Pero si de realidad se trata, por más que se los adiestre, no pueden y jamás van a hablar.

Solo puede realizar la interrogación del Otro un ser pensante y hablante al que el

pensamiento le ha dado un cuerpo, no una mera extensión. Insistiremos en que el acto de

interrogar conlleva hacerse independiente de la huella –aunque se la tenga en cuenta– que

ha marcado el Otro, el científico experimentador. O bien la madre, el Nebensmench por

excelencia, si transpolamos íntegramente este cuadro a la situación de advenimiento

subjetivo.

Para poder interrogar el deseo de quien pretende condicionar, se crea entonces un hiato, un

desasimiento posible de las huellas –paradójicamente posible solo si el Otro se ha dedicado

a inscribirlas–. Esta operación inconsciente con toda propiedad es la que en adelante hará

que sea el borramiento de la huella practicado por el significante incorporado a cargo del

propio parlante, el que represente al sujeto que necesariamente se aparta del

condicionamiento del Otro.

* * * *

• [CONSIGNA 1] Enumere las figuras que el fragmento sobre la interrogación del Otro presenta como el Otro que ha marcado la huella.
• [CONSIGNA 2] Continúe el fragmento sobre la interrogación del Otro a partir de su última oración.

Extractos de un conjunto de datos
* * * *

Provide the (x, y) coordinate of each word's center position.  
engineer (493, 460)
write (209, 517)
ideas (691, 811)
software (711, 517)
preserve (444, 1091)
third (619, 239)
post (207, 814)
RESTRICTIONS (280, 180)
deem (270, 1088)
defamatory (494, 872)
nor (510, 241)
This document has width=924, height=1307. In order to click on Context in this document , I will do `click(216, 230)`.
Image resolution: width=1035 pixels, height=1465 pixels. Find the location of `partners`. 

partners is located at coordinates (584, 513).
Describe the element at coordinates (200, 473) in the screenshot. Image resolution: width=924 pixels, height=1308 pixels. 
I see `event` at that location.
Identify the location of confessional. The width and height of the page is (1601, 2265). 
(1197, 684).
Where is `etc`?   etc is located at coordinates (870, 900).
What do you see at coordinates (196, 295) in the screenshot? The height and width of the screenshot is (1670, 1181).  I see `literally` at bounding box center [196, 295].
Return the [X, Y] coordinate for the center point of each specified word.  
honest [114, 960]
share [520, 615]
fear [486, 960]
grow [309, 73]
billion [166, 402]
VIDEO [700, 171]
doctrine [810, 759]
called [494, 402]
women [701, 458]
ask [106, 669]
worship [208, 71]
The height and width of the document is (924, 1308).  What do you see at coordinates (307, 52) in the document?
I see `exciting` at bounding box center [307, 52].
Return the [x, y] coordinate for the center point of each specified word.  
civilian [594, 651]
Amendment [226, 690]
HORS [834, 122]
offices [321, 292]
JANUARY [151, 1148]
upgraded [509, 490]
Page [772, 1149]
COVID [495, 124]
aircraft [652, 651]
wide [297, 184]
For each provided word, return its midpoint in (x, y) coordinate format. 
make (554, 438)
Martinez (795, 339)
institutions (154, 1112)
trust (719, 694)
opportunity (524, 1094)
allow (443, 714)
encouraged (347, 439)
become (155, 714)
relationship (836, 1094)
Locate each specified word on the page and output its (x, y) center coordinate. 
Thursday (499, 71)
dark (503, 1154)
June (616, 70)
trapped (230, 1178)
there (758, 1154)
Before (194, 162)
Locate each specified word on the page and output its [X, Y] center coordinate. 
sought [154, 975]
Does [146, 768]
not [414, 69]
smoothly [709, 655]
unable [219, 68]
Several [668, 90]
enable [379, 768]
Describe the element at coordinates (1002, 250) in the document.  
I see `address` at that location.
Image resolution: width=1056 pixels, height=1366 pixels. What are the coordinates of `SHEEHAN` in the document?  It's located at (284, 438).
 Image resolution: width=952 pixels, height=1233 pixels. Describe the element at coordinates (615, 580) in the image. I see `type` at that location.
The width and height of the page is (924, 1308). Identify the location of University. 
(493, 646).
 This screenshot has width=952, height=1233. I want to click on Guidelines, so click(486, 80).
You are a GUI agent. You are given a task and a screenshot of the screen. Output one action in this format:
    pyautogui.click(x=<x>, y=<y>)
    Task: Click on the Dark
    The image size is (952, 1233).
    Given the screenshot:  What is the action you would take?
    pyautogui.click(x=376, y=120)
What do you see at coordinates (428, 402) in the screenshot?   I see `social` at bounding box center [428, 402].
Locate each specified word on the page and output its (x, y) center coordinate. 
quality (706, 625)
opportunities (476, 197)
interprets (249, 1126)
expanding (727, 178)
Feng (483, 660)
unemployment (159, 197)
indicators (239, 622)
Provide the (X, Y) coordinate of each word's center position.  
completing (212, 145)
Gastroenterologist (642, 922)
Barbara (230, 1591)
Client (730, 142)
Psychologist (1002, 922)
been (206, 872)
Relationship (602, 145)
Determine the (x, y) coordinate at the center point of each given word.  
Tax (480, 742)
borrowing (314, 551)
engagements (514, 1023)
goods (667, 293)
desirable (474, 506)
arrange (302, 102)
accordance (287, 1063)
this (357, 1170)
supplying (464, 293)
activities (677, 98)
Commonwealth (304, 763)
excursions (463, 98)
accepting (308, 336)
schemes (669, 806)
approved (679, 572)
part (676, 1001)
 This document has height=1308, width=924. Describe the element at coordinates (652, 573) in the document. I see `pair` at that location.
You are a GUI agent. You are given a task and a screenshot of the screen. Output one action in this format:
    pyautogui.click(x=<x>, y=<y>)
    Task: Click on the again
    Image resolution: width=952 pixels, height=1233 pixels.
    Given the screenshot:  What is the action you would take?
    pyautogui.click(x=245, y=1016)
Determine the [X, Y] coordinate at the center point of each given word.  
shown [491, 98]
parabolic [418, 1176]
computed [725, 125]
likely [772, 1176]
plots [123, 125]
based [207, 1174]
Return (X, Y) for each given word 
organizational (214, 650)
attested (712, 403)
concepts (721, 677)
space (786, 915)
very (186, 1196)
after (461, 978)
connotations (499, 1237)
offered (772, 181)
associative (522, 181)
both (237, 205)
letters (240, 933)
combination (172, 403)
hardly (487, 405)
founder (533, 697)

* * * *

• [RESPUESTA 1] el científico experimentador, la madre, el Nebensmench por excelencia

• [RESPUESTA 2]
Un sujeto aparece en lo real en virtud del significante, al borrar las huellas[10] dejadas a su

paso por el Otro. A tal fin el significante debe incorporarse por identificación, tomándolo

del lugar donde, como es lógico, se encuentra primero el Otro. Al ser identificado desde el

lugar del Otro, la identificación tornará al significante en el representante del sujeto que

emerge del borramiento mismo.

El sujeto paradójicamente tanto comandado por esta instancia literal en el inconsciente

como comandándola se asienta en el lugar de la pérdida de la cosa, tal como se ha señalado

en el esquema al inicio de este capítulo, y ante los enigmas de la existencia puede

hipotéticamente producir una respuesta propia, novedosa –que es muchas veces al mismo

tiempo un síntoma–.

El ser parlante se encuentra entonces sometido a las huellas de su historia, pero en su

condición paradojal deviene sujeto al hacérsele posible borrar las huellas del Otro. 

Del borramiento de la huella y la nueva inscripción que realiza el sujeto que surge de este

mismo borramiento depende entonces el nacimiento de un sujeto en lo real. No podemos

por lo tanto estar de acuerdo con la idea de que el inconsciente está dado por el conjunto de

huellas impresas en las terminales sinápticas del sistema nervioso.

En el ejercicio del lenguaje, el parlêtre opera un giro en más que solo puede caracterizar

debidamente el psicoanálisis: utilizará o borrará según la posición que adopte como sujeto

las huellas marcadas por el otro al “condicionar” la palabra, hábitat emblemático de lo

humano.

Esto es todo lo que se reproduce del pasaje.